II. “wrap:” source size and distance.
If there’s one universal dictum in achieving soft lighting, it’s that “bigger is better.” Over-sized softboxes, umbrellas, scrims, and reflectors are all designed to do one thing: To produce the maximum amount of wrap.
The larger the source, the greater the wrap. The greater the wrap, the “softer” the light.
Recall the near-shadowless image of the foam forms? It’s the light falling “around” the geometric shapes which is the result of “wrap,” and it’s this light which fills in the shadows around the objects which makes the light appear “soft.” The concept of wrap describes the light which surrounds and envelops your subject from many different angles.
The image above was lit using a 54″ x 72″ softbox, oriented horizontally, set only about five feet from the subject. Because the softbox was oriented horizontally, the large width of the source allowed its light to wrap around the “sides” of the mostly vertically-oriented subject.
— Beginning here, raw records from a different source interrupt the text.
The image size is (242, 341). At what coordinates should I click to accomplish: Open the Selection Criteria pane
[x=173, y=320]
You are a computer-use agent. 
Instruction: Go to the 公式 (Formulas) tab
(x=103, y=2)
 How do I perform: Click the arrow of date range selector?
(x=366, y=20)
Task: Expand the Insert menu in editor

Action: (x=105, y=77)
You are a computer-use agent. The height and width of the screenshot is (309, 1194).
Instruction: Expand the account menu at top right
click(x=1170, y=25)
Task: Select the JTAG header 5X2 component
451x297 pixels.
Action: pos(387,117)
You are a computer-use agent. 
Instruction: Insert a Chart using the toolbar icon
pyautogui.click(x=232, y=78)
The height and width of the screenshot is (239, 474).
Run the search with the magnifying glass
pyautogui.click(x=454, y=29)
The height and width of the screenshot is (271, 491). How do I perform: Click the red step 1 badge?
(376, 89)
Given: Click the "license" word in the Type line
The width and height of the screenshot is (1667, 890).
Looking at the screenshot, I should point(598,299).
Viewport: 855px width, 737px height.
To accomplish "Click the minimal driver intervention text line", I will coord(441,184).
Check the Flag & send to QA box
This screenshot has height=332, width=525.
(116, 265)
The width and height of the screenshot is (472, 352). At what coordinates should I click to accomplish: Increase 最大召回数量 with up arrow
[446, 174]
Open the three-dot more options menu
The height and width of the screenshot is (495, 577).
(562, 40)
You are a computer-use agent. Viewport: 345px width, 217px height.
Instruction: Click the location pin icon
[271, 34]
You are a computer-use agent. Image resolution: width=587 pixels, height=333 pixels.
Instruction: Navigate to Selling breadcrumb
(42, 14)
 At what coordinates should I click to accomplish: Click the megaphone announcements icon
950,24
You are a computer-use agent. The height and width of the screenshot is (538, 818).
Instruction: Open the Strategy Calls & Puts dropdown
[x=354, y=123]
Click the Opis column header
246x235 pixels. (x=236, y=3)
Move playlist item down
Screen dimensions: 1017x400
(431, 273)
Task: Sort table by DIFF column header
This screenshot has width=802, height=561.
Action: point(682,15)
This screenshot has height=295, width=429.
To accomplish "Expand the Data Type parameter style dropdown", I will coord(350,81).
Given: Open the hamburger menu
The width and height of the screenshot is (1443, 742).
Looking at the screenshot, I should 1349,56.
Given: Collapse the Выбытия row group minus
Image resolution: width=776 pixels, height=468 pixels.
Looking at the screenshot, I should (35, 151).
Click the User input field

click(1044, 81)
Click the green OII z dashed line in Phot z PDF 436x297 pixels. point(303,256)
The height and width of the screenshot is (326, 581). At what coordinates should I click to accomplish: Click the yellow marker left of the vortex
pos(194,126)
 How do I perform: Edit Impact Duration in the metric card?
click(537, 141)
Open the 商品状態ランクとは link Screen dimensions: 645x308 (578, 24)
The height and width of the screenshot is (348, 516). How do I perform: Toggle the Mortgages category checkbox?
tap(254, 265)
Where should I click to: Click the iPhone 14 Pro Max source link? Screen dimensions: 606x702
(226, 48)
The closer the source to your subject, the larger its size, relative to the subject, and therefore, the “softer” the light.
source size is relative:
Note that source size is relative. The closer the source is to your subject, the larger it appears to your subject. The further away the source is from your subject, the smaller it appears. Again, the most common example is the sun. A body more than a million times the size of Earth, appears as only a small spot in the sky. Due to its considerable distance from Earth, not only are its rays virtually parallel, its relative source size is very small. At that immense distance, the sun more resembles a “point-source” (a point-source is any light source which emanates from a very “small” source, relatively speaking; e.g., a bare light bulb, your on-camera flash, the sun, etc.).
As the source is moved closer to your subject, the source becomes “larger.” All else being equal, the larger the source, the “softer” the light.
When you move your source closer to your subject, its relative size to your subject becomes larger. The larger the source, the greater its ability to scatter its light rays around your subject, filling in all the nooks and crannies. This “filling-in” reduces shadow area, and creates a more even distribution of light over your subject, lowering overall contrast. This lowered-contrast is what produces soft light–where the differences between the highlight and shadow areas are diminished.
Again, as you can see from the illustration at right, the source’s rays are able to reach all around the subject, filling in as much shadow area as possible. This happens when the source is large enough for its light to surround the subject, and is why larger sources appear softer.
Now that you have a better understanding of what makes light appear “soft,” let’s move on to the third, final, and most interesting concept: light “direction:”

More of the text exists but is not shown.